The funny thing about humbuckers is there are really two kinds and little use of a naming convention to tell them apart. Some are physically identical twin single coils side by side and polarity arranged for hum cancellation and both pickup from the string above their poles. Some are pure humbuckers with a matching slave coil that is only intended to cancel hum from the active coil - it isn't looking at a wider string area at all (what's the rationale for that idea?). You may have the "buck" coil add some signal via any magnetic coupling from the active coil but the string sensing is surely from the poles of the active coil.
If you see 2 sets of pole pieces, you have a twin coil. If you have only one set of pole pieces but 2 coils you have a humbucker.
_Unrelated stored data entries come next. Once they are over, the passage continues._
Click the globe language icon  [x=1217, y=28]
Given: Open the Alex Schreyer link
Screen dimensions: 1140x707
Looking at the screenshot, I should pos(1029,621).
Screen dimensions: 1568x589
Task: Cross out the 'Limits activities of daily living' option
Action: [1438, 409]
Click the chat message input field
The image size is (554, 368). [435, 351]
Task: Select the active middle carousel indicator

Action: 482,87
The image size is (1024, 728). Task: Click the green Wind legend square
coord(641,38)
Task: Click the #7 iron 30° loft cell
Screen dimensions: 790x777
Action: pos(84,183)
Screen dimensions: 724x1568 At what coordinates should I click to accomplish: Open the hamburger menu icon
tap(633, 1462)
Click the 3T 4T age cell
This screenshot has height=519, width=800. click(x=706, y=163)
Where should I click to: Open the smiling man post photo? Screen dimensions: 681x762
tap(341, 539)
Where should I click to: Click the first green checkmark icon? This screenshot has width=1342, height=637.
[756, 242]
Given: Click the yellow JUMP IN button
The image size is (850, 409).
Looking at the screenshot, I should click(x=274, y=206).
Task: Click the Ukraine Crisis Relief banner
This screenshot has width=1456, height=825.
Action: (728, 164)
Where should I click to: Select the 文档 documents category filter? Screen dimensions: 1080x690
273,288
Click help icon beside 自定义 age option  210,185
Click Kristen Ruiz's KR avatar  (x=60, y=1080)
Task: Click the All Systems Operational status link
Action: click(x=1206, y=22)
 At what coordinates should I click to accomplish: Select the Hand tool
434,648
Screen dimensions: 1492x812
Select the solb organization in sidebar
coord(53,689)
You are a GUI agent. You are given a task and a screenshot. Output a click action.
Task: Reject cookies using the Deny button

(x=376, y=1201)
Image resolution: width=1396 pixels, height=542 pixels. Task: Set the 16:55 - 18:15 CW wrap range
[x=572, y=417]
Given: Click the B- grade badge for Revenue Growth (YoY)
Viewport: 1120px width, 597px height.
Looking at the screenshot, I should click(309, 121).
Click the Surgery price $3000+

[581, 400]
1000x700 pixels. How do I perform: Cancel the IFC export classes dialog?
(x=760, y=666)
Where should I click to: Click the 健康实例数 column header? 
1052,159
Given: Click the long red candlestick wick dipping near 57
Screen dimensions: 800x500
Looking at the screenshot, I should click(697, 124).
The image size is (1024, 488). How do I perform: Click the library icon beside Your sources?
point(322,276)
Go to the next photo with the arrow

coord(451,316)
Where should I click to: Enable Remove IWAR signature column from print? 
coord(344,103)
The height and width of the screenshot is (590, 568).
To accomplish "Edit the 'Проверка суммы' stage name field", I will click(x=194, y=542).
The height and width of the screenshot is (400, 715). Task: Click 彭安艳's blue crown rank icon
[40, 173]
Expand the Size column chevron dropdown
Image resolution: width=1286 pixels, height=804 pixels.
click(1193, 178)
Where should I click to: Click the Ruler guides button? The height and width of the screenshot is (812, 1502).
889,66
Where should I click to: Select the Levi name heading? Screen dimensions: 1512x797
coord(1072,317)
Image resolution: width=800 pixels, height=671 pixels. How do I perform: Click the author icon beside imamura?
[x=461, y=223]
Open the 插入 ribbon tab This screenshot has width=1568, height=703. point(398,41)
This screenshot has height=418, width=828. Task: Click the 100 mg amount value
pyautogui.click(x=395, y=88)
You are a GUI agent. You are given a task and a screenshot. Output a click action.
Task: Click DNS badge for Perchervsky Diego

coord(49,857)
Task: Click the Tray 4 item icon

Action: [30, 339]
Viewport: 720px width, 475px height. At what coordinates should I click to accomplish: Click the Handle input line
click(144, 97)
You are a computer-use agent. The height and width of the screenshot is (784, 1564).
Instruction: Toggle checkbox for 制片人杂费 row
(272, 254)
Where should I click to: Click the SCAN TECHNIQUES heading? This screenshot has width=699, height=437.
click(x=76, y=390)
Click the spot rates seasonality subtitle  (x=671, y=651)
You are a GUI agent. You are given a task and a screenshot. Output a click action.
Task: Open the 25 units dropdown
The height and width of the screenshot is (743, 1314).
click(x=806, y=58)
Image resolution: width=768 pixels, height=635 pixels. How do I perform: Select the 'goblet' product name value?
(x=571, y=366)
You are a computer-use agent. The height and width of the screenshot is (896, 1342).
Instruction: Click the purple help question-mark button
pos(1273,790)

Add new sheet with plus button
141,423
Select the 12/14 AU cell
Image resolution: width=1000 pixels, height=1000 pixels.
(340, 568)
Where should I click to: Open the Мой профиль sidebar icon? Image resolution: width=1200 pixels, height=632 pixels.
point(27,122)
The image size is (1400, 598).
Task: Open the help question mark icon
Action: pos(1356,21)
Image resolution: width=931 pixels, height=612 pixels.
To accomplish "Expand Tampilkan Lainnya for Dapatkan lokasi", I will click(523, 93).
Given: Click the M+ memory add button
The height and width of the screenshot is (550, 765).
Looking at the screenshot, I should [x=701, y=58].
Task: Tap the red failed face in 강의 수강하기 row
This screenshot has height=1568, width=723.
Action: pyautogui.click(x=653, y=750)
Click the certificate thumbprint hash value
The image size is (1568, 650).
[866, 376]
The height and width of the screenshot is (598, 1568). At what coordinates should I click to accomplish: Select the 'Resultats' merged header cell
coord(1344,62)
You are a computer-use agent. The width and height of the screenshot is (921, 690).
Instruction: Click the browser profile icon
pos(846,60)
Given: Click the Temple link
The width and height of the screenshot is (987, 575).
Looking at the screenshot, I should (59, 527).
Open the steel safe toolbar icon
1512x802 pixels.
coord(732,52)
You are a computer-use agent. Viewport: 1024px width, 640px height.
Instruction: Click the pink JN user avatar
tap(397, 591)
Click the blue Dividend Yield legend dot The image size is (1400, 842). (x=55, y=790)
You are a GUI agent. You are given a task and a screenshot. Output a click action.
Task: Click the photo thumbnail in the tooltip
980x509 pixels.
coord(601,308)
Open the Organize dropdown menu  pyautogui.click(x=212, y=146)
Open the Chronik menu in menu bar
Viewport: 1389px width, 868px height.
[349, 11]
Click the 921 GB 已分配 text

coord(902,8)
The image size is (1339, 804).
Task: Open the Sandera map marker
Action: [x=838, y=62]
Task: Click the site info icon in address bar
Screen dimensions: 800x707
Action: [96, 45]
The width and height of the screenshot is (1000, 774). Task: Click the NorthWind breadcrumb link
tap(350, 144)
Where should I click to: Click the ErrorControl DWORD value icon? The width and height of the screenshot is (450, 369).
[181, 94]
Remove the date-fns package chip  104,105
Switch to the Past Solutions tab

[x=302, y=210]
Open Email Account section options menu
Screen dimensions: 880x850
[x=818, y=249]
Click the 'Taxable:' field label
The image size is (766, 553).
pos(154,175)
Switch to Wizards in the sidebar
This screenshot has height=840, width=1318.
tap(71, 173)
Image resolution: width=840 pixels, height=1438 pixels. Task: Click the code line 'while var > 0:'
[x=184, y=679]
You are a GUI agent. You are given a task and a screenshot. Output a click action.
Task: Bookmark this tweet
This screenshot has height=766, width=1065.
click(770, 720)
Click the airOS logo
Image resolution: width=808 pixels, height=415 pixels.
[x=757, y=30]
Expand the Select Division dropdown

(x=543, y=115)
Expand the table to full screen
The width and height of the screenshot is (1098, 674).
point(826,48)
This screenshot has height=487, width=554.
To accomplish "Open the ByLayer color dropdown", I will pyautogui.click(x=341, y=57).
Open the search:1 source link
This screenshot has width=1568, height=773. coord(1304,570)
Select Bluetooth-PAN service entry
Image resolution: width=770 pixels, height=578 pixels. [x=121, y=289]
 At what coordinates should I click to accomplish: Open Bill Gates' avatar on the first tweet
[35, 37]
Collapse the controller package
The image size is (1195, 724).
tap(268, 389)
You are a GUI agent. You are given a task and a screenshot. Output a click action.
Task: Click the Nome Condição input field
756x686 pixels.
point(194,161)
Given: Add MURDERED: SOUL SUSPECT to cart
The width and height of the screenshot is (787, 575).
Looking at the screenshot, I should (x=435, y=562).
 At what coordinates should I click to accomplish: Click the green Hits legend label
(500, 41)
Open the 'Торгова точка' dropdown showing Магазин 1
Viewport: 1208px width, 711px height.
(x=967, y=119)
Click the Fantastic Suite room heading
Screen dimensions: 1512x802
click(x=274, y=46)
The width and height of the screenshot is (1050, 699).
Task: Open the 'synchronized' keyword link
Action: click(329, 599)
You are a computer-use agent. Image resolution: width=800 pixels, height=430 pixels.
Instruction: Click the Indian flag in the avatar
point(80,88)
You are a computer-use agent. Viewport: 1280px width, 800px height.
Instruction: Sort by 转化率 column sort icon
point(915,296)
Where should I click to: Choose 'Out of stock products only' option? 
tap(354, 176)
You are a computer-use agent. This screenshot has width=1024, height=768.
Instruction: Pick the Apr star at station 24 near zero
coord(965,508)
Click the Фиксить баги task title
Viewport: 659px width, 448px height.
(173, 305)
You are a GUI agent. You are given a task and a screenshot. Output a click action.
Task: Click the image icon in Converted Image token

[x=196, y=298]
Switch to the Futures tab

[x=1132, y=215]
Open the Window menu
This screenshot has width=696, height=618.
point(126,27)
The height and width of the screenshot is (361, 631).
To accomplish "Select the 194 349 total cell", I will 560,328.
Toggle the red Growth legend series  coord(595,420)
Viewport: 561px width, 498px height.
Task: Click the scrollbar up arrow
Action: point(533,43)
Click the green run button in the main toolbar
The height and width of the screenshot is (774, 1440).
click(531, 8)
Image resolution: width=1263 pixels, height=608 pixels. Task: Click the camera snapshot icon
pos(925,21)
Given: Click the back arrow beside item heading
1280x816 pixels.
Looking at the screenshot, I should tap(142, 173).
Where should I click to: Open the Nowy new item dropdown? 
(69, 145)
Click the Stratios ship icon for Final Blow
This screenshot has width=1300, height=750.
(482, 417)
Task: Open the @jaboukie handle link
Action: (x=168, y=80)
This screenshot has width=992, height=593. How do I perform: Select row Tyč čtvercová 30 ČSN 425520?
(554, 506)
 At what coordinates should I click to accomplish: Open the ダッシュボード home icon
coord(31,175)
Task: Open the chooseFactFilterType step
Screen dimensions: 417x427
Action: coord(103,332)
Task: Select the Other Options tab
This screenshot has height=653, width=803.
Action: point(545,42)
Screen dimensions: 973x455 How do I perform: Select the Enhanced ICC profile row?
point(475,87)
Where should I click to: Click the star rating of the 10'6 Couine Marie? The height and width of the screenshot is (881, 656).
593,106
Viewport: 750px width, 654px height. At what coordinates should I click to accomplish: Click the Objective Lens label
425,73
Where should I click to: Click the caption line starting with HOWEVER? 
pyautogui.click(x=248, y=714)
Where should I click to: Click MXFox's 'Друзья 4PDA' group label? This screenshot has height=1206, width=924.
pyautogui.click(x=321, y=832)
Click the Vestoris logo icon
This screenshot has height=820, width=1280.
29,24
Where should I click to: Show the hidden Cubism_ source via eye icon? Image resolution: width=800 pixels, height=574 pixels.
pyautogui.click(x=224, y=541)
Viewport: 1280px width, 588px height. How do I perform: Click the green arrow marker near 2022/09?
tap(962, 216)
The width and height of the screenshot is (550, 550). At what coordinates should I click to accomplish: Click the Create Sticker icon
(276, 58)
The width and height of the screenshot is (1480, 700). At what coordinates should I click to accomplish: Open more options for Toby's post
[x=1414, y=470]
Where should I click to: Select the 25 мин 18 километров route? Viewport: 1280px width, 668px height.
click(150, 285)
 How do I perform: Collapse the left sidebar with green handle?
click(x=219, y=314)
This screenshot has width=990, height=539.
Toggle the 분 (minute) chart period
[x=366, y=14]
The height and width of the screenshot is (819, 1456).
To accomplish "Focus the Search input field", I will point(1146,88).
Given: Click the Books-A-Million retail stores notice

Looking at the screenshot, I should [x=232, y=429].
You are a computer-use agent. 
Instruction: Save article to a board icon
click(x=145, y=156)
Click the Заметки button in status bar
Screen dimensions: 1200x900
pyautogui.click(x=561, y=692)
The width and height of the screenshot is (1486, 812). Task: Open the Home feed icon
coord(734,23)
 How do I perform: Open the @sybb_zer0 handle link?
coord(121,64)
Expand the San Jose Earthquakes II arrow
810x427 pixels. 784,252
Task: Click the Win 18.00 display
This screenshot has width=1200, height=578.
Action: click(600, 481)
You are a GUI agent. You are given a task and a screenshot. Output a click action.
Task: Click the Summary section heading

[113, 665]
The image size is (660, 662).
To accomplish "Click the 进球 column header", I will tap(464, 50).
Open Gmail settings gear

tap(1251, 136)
I don't exactly know why the performance of the pure humbucker is as different as it is. It has a softer attack and a proportionately louder sustain than a single-coil as well as the more obvious reduced treble. We can explain the treble loss and simulate it easily but for the rest, it seems like you need a compressor to me.

amptramp

If you are just looking to measure the differences in the single-coil and humbucker, I would connect the output of the pickup to a variable inductance and see what you could tune it to in order to get the sound you want.  I would use a variac for the variable inductance (because I have one laying around).  The output would still be that of the single-coil into a high impedance but the frequency response would would favour low frequencies.  Then you could shop for a pickup with the same inductance / resistance / parallel capacitance and you would get the sound you want.  You might need a direct-reading inductance meter but these are cheap now and if you are into electronics an LRC meter is a great investment.

iainpunk

I have never seen a humbucker "with a matching slave coil that is only intended to cancel hum from the active coil " as far as i recall. All HB's i seen have 2 coils with magnetic pole pieces or screws.

Have any examples?

Cheers
friendly reminder: all holes are positive and have negative weight, despite not being there.

cheers

Ripthorn

Quote from: iainpunk on February 10, 2022, 10:04:21 AM
I have never seen a humbucker "with a matching slave coil that is only intended to cancel hum from the active coil " as far as i recall. All HB's i seen have 2 coils with magnetic pole pieces or screws.

Have any examples?

Cheers

The "noiseless" single coils are done this way. There is a smaller dummy coil underneath the main coil. The polepieces do not go through it, thus it doesn't have a significant effect on the magnetic field. It only serves to pick up primarily 50/60 Hz noise and is then wired out of phase with the pickup.
Exact science is not an exact science - Nikola Tesla in The Prestige
https://scientificguitarist.wixsite.com/home

anotherjim

So, why only one coil with exposed poles?

MikeA

Quote from: iainpunk on February 10, 2022, 10:04:21 AM
I have never seen a humbucker "with a matching slave coil that is only intended to cancel hum from the active coil " as far as i recall. All HB's i seen have 2 coils with magnetic pole pieces or screws.

Have any examples?
Taylor used a slave coil in their ES-1 pickup system for acoustic guitars.  Single coil hidden under the end of the fretboard, with a slave coil mounted right beside it on the underside of the top in the upper bout of the body.  They also had another pickup mounted to the top near the bridge for body vibrations, with a separate input to the preamp that could be switched off to reduce feedback.